S31B-02
Near-instantaneous Bayesian inversion and uncertainty estimation: Sampling from the prior

Wednesday, 16 December 2015: 08:15
305 (Moscone South)
Andrew P Valentine, Paul Kaeufl and Jeannot Trampert, Utrecht University, Utrecht, 3584, Netherlands
Abstract:
Ideally, uncertainty estimation should be treated as an intrinsic part of solving an inverse problem, and techniques such as Markov Chain Monte Carlo (MCMC) inversion provide a route to achieving this. However, these approaches involve `posterior sampling’, and the (often significant) computational investment is entirely targeted towards one specific dataset.

In those cases where similar inverse problems must be solved repeatedly (perhaps for multiple locations on the Earth’s surface), or where results must be obtained within very limited timescales (e.g. earthquake early warning), this presents a barrier to use of methods such as MCMC. In such cases, approaches based on `prior sampling’ may be preferable. This separates the computationally-expensive step (generating samples in the joint data-model space) from the dataset-specific inversion stage, and permits one set of samples to be recycled for many different datasets. The essential difference between prior and posterior sampling is the stage at which the solution is conditioned on a given dataset.

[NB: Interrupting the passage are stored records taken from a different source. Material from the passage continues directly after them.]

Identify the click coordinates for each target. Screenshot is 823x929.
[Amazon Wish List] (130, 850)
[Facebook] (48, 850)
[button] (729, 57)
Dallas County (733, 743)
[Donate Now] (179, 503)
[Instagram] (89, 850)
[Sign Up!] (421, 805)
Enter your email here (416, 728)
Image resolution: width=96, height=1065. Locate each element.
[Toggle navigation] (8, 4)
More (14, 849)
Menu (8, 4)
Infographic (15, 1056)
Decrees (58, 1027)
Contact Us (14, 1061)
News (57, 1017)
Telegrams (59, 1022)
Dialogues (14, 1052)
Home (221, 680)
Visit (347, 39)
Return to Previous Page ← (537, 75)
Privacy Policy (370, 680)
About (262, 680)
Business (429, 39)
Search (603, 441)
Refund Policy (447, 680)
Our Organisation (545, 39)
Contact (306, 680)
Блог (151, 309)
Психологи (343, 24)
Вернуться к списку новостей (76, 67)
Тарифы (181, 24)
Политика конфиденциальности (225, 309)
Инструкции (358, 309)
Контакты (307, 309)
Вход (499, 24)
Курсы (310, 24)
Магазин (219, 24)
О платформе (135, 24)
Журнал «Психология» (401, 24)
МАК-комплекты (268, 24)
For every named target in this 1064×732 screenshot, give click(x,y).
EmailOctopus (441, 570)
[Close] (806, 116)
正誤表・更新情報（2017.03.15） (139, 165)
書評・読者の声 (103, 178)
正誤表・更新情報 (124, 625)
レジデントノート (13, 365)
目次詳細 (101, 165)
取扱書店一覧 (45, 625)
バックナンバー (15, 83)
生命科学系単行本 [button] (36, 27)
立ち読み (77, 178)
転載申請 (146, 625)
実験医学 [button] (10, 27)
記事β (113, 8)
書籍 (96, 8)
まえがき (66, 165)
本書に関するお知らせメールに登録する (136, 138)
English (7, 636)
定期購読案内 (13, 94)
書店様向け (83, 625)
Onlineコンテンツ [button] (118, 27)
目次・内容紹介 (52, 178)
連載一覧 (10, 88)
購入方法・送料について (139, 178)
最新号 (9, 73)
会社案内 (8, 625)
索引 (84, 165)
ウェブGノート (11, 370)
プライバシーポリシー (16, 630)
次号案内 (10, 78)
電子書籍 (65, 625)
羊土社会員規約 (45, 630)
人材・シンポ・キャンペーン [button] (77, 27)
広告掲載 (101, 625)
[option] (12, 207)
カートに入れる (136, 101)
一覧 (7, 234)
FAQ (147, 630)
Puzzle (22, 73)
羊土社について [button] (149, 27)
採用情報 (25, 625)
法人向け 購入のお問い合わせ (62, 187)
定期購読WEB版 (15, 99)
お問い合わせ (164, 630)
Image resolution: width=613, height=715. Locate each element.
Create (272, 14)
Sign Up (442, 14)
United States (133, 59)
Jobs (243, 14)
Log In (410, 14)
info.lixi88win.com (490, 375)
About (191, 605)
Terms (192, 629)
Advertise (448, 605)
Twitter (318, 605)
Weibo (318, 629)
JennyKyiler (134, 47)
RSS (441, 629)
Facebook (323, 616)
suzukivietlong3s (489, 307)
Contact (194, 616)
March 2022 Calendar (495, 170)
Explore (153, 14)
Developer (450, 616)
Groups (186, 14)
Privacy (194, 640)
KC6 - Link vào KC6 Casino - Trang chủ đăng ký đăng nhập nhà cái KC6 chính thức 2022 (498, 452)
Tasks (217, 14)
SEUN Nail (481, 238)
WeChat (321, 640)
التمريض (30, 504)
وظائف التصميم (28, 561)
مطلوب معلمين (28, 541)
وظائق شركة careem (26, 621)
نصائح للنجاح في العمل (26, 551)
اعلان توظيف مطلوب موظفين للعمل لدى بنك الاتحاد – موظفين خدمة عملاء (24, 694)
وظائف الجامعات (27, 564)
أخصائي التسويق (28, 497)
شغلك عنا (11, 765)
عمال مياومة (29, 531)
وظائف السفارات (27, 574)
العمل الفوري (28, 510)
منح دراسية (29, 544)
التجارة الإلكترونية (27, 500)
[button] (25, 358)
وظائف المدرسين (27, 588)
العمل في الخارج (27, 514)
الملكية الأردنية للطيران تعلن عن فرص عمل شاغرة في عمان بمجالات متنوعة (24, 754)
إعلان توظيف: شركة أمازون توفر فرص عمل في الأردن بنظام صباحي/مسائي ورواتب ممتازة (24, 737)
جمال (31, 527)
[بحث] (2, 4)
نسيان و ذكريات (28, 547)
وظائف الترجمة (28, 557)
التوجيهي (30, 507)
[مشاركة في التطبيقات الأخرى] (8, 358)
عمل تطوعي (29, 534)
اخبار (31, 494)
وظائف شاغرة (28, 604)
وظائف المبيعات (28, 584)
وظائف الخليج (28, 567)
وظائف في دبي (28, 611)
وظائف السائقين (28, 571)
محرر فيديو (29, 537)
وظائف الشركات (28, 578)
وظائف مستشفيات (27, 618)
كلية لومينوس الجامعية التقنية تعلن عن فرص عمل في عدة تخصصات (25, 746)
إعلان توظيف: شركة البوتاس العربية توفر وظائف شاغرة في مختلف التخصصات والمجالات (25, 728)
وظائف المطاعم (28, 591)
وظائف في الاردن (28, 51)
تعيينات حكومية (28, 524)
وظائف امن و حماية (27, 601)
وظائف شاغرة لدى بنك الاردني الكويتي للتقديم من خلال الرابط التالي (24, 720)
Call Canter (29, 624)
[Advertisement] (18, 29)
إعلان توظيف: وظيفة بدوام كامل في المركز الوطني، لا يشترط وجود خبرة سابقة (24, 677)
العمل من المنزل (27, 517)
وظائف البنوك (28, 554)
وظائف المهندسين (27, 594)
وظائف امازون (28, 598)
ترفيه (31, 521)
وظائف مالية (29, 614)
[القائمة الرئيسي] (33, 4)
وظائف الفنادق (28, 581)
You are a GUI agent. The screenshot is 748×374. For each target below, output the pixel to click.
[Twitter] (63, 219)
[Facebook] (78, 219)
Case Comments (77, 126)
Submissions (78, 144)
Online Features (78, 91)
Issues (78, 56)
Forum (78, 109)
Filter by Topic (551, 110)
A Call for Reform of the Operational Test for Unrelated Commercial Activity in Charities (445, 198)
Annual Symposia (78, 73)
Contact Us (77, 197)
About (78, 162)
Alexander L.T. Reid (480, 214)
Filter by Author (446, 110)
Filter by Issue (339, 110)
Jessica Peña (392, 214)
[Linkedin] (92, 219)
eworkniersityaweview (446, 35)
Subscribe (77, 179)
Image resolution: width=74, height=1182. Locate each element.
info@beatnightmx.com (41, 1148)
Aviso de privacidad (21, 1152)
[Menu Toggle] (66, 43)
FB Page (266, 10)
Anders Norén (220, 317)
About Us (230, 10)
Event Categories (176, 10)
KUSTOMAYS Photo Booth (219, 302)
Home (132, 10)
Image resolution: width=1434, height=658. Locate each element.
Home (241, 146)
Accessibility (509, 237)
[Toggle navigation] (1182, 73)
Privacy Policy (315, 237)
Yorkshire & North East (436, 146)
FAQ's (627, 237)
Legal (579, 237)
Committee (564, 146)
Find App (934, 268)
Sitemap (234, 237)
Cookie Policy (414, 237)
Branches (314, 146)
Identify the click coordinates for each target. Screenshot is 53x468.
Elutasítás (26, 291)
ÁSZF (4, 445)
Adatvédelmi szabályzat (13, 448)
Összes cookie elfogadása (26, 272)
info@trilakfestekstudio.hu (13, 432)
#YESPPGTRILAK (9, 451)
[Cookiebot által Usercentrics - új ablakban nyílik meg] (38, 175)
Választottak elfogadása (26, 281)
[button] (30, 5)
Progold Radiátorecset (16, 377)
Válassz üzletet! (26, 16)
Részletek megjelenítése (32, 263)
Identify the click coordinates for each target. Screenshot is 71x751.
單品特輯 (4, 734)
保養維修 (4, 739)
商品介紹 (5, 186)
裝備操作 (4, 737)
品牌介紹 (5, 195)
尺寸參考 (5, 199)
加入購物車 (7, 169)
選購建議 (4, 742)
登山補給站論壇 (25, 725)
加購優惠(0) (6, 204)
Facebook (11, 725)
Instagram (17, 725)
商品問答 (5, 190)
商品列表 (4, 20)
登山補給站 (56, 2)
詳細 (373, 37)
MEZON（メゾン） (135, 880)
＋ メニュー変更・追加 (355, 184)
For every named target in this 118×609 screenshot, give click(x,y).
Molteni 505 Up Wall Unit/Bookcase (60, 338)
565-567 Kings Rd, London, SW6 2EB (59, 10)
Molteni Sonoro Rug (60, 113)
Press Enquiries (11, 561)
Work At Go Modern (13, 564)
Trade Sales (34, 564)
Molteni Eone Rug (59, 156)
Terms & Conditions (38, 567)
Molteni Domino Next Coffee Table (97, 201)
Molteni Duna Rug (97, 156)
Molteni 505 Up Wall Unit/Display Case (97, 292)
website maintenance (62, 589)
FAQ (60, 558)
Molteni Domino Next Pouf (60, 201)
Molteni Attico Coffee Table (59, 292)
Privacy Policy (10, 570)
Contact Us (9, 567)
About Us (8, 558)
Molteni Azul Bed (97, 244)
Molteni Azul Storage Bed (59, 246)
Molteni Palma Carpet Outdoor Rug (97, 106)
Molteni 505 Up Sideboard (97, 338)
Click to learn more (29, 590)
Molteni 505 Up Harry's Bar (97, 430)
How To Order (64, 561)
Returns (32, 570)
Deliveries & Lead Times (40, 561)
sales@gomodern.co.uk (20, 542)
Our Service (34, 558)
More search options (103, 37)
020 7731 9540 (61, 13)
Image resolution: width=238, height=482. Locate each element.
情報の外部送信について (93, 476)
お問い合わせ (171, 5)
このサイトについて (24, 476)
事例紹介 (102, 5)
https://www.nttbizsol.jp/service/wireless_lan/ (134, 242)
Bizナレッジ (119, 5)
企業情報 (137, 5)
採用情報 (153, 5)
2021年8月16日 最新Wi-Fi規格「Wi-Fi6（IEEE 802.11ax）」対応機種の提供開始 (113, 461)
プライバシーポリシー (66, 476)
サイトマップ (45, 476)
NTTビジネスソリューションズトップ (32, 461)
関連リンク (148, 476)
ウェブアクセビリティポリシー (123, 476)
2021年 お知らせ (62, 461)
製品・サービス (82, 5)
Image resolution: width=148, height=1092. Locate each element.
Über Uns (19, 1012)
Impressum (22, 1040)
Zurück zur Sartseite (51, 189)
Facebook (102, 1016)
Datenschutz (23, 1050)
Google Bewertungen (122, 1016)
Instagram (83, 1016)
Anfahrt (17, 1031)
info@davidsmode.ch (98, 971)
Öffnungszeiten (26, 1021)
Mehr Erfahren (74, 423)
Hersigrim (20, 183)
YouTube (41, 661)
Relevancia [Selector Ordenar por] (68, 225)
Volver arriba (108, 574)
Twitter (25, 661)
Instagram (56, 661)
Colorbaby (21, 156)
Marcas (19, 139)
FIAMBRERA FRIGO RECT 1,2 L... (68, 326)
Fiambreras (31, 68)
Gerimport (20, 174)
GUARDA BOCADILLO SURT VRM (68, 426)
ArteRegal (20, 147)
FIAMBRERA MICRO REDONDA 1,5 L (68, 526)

We show that prior sampling can be implemented effectively, using learning algorithms to assimilate and apply information on the mapping between data and model spaces. We illustrate that this can be successfully applied in a range of geophysical problems. By comparing solutions based on prior sampling to those obtained via posterior sampling, we show that results are compatible---although the less focussed nature of prior sampling typically leads to more conservative uncertainty estimates in any given case. Nevertheless, for certain classes of problems, prior sampling appears to be a promising way forward.